With his triumph over the Kadaram, Rajendra assumed another new title as "Kadaremkondaan", and one of his grandsons who led the Kadaram expedition was given the title "Kadaremkonda Cholan" (the Chola who captured Kadarem). A region of the present Kudimallur in Tamil Nadu was named the "Kadarekonda Cholapuram". Some villages in present-day Tamil Nadu still bear names as Kidarankondan at Thiruvaarur and Ariyalur regions (present Gedaramkondan in Ariyalur) and Kadaramkonda Cholapuram (present Narasingpuram). With the victories of Rajendra over Kadaram in Malaysia in 1023, he built a Siva Temple in north Tamil Nadu and named it Kadaremkonda Cholaeswarem.

It was with their triumphs in the wars in the Indian mainland and near overseas that they built the former two "magnificent & gigantic temples completely out of Granite stone" as living monuments of their great valour and superior status in this region, which are included in the present day UNESCO World Heritage Series. The latter two were built to commemorate their triumphs far overseas and as monuments of their outstanding achievements in South-East Asia and the superior status of the Medieval Chola Empire in the World History of that period (1025 CE).

Rajendra's Conquest Chronology

Battles in Southern India

Early campaigns
Rajendra led campaigns from 1002 CE. These include the conquest of the Rashtrakutas and the campaigns against the Western Chalukyas. He conquered the Chalukyan territories of Yedatore (a large part of the Raichur district between the Krishna and the Tungabhadra), Banavasi in the northwest of Mysore and the capital Manyakheta. Rajendra erected a Siva temple at Bhatkal. He also conquered Kollipakkai, located north of Hyderabad in present-day Telangana. An excerpt from an inscription in Tamil from Kolar states:

In 1018/19 CE, Rajendra marched into the Pandya and Chera Perumal kingdoms and conquered the two countries. Rajendra appointed one of his sons as viceroy with the title Jatavarman Sundara Chola-Pandya with Madurai as the headquarters (in charge of both Pandya and Chera/Kerala countries).

Chola–Chalukya wars 

Rajendra fought several battles with the Western Chalukyas. From 992 CE to 1008 CE, during the reign of Rajaraja I, Rajendra raided and annexed several towns, such as Rattepadi, Banavasi and Toanur.
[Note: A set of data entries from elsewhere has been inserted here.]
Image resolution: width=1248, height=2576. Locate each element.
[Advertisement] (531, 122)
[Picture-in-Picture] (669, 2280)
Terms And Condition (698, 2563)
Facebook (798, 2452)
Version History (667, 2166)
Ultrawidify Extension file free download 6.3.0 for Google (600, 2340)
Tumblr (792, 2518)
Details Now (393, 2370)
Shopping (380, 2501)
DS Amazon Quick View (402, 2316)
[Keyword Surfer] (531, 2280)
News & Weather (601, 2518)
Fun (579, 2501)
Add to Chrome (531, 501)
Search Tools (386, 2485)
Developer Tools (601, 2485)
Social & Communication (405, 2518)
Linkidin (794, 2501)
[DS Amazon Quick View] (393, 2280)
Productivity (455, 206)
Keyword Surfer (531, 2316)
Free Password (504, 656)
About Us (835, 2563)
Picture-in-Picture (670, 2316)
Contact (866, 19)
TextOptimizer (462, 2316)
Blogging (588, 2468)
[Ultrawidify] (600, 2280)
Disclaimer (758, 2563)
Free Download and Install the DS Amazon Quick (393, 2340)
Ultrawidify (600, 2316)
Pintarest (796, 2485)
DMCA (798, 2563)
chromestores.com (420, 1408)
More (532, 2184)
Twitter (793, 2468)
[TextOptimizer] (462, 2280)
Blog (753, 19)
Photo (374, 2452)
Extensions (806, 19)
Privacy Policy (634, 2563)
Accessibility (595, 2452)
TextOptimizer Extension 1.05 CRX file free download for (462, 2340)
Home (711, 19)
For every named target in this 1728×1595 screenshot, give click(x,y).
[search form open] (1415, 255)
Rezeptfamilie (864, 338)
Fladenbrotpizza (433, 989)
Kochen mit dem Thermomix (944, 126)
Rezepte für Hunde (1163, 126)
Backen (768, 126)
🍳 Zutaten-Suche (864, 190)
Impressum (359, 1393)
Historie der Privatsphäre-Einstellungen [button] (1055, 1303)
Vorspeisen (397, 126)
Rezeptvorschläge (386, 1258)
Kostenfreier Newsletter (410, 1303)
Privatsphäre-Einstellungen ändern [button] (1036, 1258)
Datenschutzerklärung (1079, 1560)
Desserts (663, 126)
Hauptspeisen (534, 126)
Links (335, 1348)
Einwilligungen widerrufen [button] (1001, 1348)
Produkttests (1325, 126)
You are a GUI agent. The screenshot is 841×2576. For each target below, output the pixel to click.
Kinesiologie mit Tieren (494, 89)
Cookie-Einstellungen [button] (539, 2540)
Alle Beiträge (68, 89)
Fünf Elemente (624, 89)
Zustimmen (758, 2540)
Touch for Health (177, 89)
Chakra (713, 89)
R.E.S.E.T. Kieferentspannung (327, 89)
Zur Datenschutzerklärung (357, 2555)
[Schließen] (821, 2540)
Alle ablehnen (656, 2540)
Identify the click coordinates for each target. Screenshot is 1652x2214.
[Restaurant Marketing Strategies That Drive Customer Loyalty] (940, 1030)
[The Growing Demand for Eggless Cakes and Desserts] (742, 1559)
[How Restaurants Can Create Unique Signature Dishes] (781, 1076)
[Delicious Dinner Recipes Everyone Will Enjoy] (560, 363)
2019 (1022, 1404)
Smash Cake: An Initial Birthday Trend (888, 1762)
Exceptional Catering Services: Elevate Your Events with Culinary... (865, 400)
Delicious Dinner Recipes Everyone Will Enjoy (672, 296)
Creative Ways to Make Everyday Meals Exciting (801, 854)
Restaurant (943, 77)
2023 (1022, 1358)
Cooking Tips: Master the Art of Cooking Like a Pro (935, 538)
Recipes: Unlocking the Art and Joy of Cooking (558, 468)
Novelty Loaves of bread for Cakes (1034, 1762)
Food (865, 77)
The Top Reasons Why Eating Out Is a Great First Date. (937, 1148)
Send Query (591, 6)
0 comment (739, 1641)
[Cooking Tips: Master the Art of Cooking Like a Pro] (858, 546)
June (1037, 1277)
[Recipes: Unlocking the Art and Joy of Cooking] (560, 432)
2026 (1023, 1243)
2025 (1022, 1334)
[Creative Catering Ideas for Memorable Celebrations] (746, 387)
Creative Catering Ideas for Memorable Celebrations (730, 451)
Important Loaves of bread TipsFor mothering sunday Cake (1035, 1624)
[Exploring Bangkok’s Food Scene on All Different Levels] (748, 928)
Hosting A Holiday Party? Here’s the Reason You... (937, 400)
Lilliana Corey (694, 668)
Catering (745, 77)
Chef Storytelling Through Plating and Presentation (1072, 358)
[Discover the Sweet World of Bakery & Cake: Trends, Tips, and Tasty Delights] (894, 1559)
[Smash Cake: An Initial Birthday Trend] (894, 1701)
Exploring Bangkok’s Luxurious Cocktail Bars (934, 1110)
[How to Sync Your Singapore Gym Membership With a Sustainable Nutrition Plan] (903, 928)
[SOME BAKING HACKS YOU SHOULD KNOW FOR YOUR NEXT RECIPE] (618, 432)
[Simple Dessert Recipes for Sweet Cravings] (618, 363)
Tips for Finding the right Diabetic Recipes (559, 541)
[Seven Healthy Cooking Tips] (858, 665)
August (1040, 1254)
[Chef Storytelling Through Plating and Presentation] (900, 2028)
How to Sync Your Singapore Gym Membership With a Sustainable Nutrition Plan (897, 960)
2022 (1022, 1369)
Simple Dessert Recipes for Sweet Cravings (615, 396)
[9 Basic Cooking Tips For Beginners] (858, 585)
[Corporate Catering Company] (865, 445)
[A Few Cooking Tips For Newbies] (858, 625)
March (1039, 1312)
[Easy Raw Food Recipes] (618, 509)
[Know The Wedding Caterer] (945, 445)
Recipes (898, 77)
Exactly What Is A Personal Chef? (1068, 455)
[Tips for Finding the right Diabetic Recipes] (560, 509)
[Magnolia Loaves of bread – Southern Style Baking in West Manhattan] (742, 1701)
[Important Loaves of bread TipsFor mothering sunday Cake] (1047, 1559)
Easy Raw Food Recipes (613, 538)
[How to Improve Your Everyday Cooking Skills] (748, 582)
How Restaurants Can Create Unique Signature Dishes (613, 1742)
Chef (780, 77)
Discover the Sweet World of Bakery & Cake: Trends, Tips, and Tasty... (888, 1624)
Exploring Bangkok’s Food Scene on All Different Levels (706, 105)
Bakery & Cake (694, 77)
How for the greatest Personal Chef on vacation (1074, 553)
In 1015 CE, Jayasimha II became the king of Western Chalukyas. He tried to recover the losses suffered by his predecessor Satyashraya, who fled his capital and was later restored to the throne by Raja Raja I as a tribute-paying subordinate. Initially, Jayasimha II was successful as Rajendra was busy with his campaigns in Sri Lanka In 1021 CE, after the demise of the Eastern Chalukyan king Vimaladitya of Vengi, Jayasimha supported the claim of Vijayaditya VII to the throne against the claims of Rajaraja Narendra. Rajaraja Narendra was the son of Vimaladitya and Chola princess Kundavai. Rajendra helped his nephew Rajaraja defeat Vijayaditya.

Rajendra fought Jayasimha in the battle of Maski. He led an army of 900,000 and defeated Jayasimha II at the Battle of Maski (1019 CE – 1020 CE). On the Eastern Front, Rajendra led Rajaraja Chola I's the army in Vengi and expelled the rulers in battle. Vengi was later the site of the coronation of Rajendra's nephew following his victories in the Chola expedition to North India.

Conquest of Anuradhapura

Conquest of Anuradhapura 
Under his father, Rajaraja I, Rajendra, Chola commander Vallavaraiyan Vandiyadevan commanded an army that invaded the island of Sri Lanka. The capital city of Anuradhapura was sacked by the Chola army.  The capital was at Polonnaruwa, which was renamed "Jananathamangalam", a title of Rajaraja. The Chola official Tali Kumaran erected a Shiva temple called Rajarajeshvara ("Lord of Rajaraja") in the town of Mahatittha (modern Mantota, Mannar), which was renamed Rajaraja-pura. Chola occupied territories in the island were named Mummudicholamandalam after Mummudi Chola or Rajaraja I, the father of Rajendra.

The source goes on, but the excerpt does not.